Any way to get raw posts in bulk?


#1

Getting a topic view (/t/1234.json, with or without post_ids[]) nets you a post stream which includes the whole “page”, but doesn’t include raw content. Getting a single post view (/posts/123456.json) gives you a different model, which does have raw, but you can only get one post at a time this way. And /raw/1234/56 obviously has the same problem.

So, is there a way I’m missing to get more than one raw post at a time? Cooked is fairly useless for parsing/presentation outside HTML, and banging a hundred or so requests to get a topic view would probably get me banned with prejudice on any forum (not to mention how slow it is).


(Jeff Atwood) #2

Maybe we should add a way to get raw posts in bulk. Not sure if this exists.


(Kane York) #3

I am fairly certain it does not. Would be nice to add.


(Apparently Archetype) #4

I’ll second my request for this.

It would make various projects i’m considering doing for that forum (and possibly releasing here too if they are useful enough and don’t cause excessive server load)

Project ideas that could benefit and that i’m likely to attempt:

  • a console based browser for discourse
  • a native android viewer
  • browser user scripts to make the site more enjoyable to use

all these and more would be made much easier if i had access to the raw post data in /t/1234.json

Additionally AFAICT the difference between the post view in /t/1234.json and /posts/123456.json is that the later has the raw post and the former does not. All other fields appear to behave the same.

I’ve not dived into the code yet (i’m getting ready to, always meant to learn Ruby and this is good reason to start) but that does sort of suggest to my naive mind that /t/1234.json is doing something special to remove the raw post from the model before serializing. so maybe this would have a relatively easy fix?


(Sam Saffron) #5

I am fine to add a query param here, /t/1234.json?include_raw=true

PR welcome


(Apparently Archetype) #6

If you’re looking for one from me it might be a while, i’m literally starting from square one here.

I thank you for the offer, but i don’t think I’m ready to take on even something this minor yet. I’ve got to wrap my head around this project first.

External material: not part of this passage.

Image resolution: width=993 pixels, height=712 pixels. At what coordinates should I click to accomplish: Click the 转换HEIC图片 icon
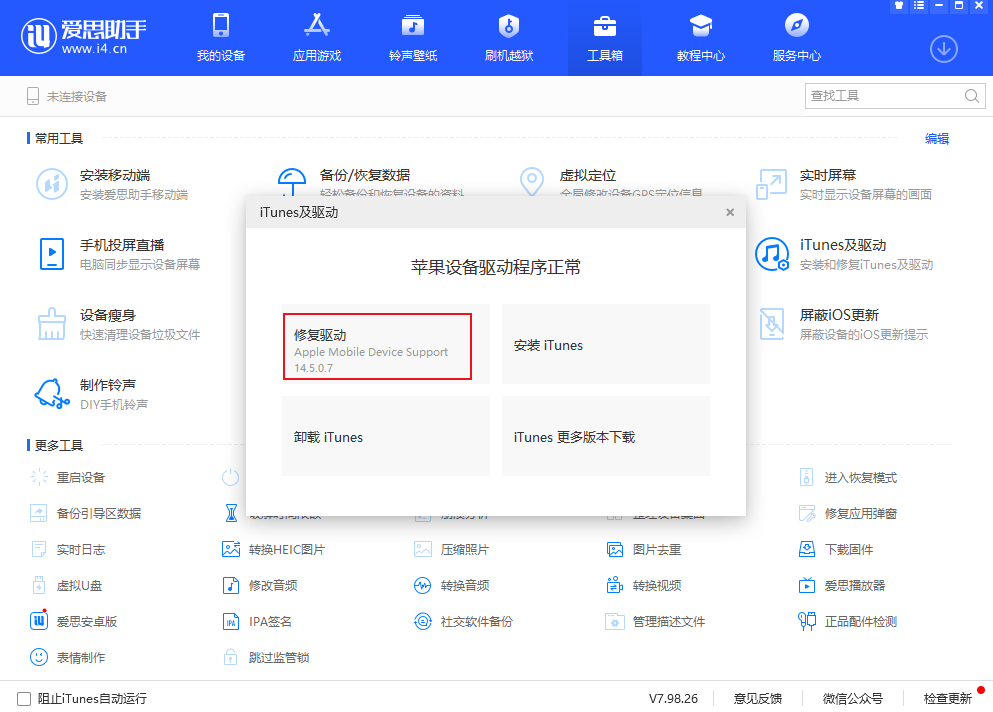coord(231,549)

I like the idea of it being triggered via query param. that allows the apps that need/want the raw to pull it without increasing network load on mobile devices that don’t necessarily care about the raw.


(Kane York) #7

https://github.com/discourse/discourse/pull/2938

Example usage:

https://meta.discourse.org/t/any-way-to-get-raw-posts-in-bulk/21615/6?include_raw=1

(Sam Saffron) #8

We need consistency in our api. is =t used everywhere / anywhere? personally I prefer we just go for =1 always.


(Kane York) #9

Well I just wrote it like that because it actually tests for the existence of the parameter, the contents don’t matter. Just like ?expand=1 on github compare views


(Apparently Archetype) #10

that seems reasonable to me, and matches what I’ve seen of other query parameters.


(Apparently Archetype) #11

Looks like this has been applied to meta.d now, noticing odd behavior.

This link includes the raw: Any way to get raw posts in bulk?

This link does not contain the raw https://meta.discourse.org/t/21615/posts.json?post_ids[]=82123&post_ids[]=82154&post_ids[]=82509&post_ids[]=82657&post_ids[]=82658&post_ids[]=82659&post_ids[]=82686&include_raw=1

Can we make a similar alteration to whatever view runs /t/21615/posts.json to make it return raw when asked as well? or is my syntax wrong on the second query?


(Kane York) #12

Hm, guessing it’s a different code path. Give me a bit.

Yup, figures that that was the only route using a different set of code.


(Apparently Archetype) #13

Excellent! Thanks for the quick turn around on this!


(Daniela) #14